═══ DATA PROVIDED

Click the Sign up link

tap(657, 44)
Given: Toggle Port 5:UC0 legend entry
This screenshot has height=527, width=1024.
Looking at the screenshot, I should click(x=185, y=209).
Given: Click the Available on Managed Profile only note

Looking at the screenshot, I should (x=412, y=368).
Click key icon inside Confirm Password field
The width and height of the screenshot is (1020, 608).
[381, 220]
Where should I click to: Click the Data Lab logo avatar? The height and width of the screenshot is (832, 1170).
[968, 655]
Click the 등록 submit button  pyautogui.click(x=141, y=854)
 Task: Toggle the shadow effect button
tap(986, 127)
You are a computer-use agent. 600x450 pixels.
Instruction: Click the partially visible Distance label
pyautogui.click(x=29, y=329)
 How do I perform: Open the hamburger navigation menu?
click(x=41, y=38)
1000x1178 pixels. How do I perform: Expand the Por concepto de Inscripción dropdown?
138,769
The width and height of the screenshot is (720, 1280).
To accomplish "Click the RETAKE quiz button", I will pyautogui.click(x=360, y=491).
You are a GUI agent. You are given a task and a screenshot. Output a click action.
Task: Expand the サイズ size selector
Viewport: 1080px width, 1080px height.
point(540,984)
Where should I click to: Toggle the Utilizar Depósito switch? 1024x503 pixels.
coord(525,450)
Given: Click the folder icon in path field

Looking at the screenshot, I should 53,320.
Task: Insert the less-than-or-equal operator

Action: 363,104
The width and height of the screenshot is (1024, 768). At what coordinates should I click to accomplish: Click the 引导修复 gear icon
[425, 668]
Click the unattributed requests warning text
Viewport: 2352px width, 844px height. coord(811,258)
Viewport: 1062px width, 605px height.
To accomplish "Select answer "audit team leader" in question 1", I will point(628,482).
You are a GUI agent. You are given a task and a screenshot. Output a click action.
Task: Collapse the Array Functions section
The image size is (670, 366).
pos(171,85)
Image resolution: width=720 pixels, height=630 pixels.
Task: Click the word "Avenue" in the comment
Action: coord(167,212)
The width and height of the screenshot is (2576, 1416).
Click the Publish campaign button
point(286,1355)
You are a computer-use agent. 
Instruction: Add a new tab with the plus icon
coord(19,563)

══════

*EXERCISE DESCRIPTION:*
The reply should consist of the records, reproduced exactly.

*TASK RESULT:*
Click the Sign up link

tap(657, 44)
Given: Toggle Port 5:UC0 legend entry
This screenshot has height=527, width=1024.
Looking at the screenshot, I should click(x=185, y=209).
Given: Click the Available on Managed Profile only note

Looking at the screenshot, I should (x=412, y=368).
Click key icon inside Confirm Password field
The width and height of the screenshot is (1020, 608).
[381, 220]
Where should I click to: Click the Data Lab logo avatar? The height and width of the screenshot is (832, 1170).
[968, 655]
Click the 등록 submit button  pyautogui.click(x=141, y=854)
 Task: Toggle the shadow effect button
tap(986, 127)
You are a computer-use agent. 600x450 pixels.
Instruction: Click the partially visible Distance label
pyautogui.click(x=29, y=329)
 How do I perform: Open the hamburger navigation menu?
click(x=41, y=38)
1000x1178 pixels. How do I perform: Expand the Por concepto de Inscripción dropdown?
138,769
The width and height of the screenshot is (720, 1280).
To accomplish "Click the RETAKE quiz button", I will pyautogui.click(x=360, y=491).
You are a GUI agent. You are given a task and a screenshot. Output a click action.
Task: Expand the サイズ size selector
Viewport: 1080px width, 1080px height.
point(540,984)
Where should I click to: Toggle the Utilizar Depósito switch? 1024x503 pixels.
coord(525,450)
Given: Click the folder icon in path field

Looking at the screenshot, I should 53,320.
Task: Insert the less-than-or-equal operator

Action: 363,104
The width and height of the screenshot is (1024, 768). At what coordinates should I click to accomplish: Click the 引导修复 gear icon
[425, 668]
Click the unattributed requests warning text
Viewport: 2352px width, 844px height. coord(811,258)
Viewport: 1062px width, 605px height.
To accomplish "Select answer "audit team leader" in question 1", I will point(628,482).
You are a GUI agent. You are given a task and a screenshot. Output a click action.
Task: Collapse the Array Functions section
The image size is (670, 366).
pos(171,85)
Image resolution: width=720 pixels, height=630 pixels.
Task: Click the word "Avenue" in the comment
Action: coord(167,212)
The width and height of the screenshot is (2576, 1416).
Click the Publish campaign button
point(286,1355)
You are a computer-use agent. 
Instruction: Add a new tab with the plus icon
coord(19,563)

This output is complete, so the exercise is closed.